After I hear Dennis describe the Bad Guy’s room, the story, the night, everything, starts to end for me. I know they haven’t got him and maybe things will go crazy an hour from now, two hours from now, and people will die or some other TVish sort of scenario will play itself out, but I don’t care. I’ve been out here for seven-plus hours and I’m really wet and can’t hardly bend my fingers anymore. My feet ache and swell inside my boots, even though I’ve removed the laces. But that room! I’m starting to feel all buggy imagining that
man in that room. It sounds so simple, so stripped, so precariously close to nothing, yet outside all this complication is whirling around, cops and meter maids and a
SWAT
guy and a crisis negotiator and TV and spectators, everyone focused on this man in a room with a stove, a fridge, and a bed.

What would you do? How would you end this story?

I walk back to my place, change into dry pants, and feed the dog a bowl of kibble. I sit on the edge of my bed. To keep my feet from cracking I’ve bought a lot of fancy lotions, the labels of which make outlandish, existential promises. One offers itself as “cruelty-free”; another says it will rid my skin of the toxins that are an inescapable part of modern life. The thing is, over the last couple weeks my desire to believe has collapsed into actual belief, and I slather the stuff on like holy water at Lourdes.

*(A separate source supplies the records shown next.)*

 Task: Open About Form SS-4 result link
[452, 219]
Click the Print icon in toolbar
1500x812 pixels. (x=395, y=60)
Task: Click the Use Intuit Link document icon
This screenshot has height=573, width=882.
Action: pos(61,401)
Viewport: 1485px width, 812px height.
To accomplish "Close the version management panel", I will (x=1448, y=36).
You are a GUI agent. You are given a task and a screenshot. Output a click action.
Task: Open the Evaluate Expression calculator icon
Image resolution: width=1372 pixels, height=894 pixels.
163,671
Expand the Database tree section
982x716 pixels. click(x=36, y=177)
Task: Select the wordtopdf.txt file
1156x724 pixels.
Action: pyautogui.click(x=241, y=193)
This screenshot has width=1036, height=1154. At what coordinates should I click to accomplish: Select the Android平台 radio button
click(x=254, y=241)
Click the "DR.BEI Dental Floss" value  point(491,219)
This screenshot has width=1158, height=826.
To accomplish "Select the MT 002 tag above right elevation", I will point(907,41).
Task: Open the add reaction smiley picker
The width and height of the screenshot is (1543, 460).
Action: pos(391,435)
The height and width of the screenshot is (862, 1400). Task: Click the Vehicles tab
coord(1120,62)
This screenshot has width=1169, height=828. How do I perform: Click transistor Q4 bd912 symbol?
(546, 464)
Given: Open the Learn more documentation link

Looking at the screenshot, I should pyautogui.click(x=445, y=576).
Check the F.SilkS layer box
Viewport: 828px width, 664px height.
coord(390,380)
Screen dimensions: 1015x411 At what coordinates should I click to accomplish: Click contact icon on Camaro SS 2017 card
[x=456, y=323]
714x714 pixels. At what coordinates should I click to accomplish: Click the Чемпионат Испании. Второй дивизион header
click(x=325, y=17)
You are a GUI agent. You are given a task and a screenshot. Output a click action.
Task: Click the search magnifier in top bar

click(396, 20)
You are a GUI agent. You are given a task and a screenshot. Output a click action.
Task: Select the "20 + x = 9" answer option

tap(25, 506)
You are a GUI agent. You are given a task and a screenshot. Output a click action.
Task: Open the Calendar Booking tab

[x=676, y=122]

I ease my feet into my boots and head back to First and Vine. In my mind I’m turning over the possibility that this whole strange night is a love story, and that if it is, if in fact there’s some kind of romance at the heart of it all, then the entire event will elude me. Also I wonder, in an idle, academic way, why the police alone are so refreshingly without irony. Then I wonder why I find it refreshing. Then I think about the crackheads who stole my belt and raincoat and how the economics
of addiction might connect up with this event. Then I go back to considering the love angle, how it’s nearly impossible to convey our deepest passions yet damned easy to share what’s dullest and worst about ourselves. I’m already composing the story in my head, but when I get back to First and Vine everyone’s gone. The crime scene is no longer officially a scene because the yellow ribbon has been rolled up and taken away. The Bad Guy has surrendered. The police have left. The TV people are off on other assignments. Dennis is gone. Tom is gone. The bus is gone. The window is bashed to hell, the blinds mangled, but otherwise there’s no sign of the siege and the night’s dreamy drama; the workaday world is beginning and all of life is back to pumpkins and mice, and I feel like I’m just waking up, standing there on the sidewalk, all alone, loitering.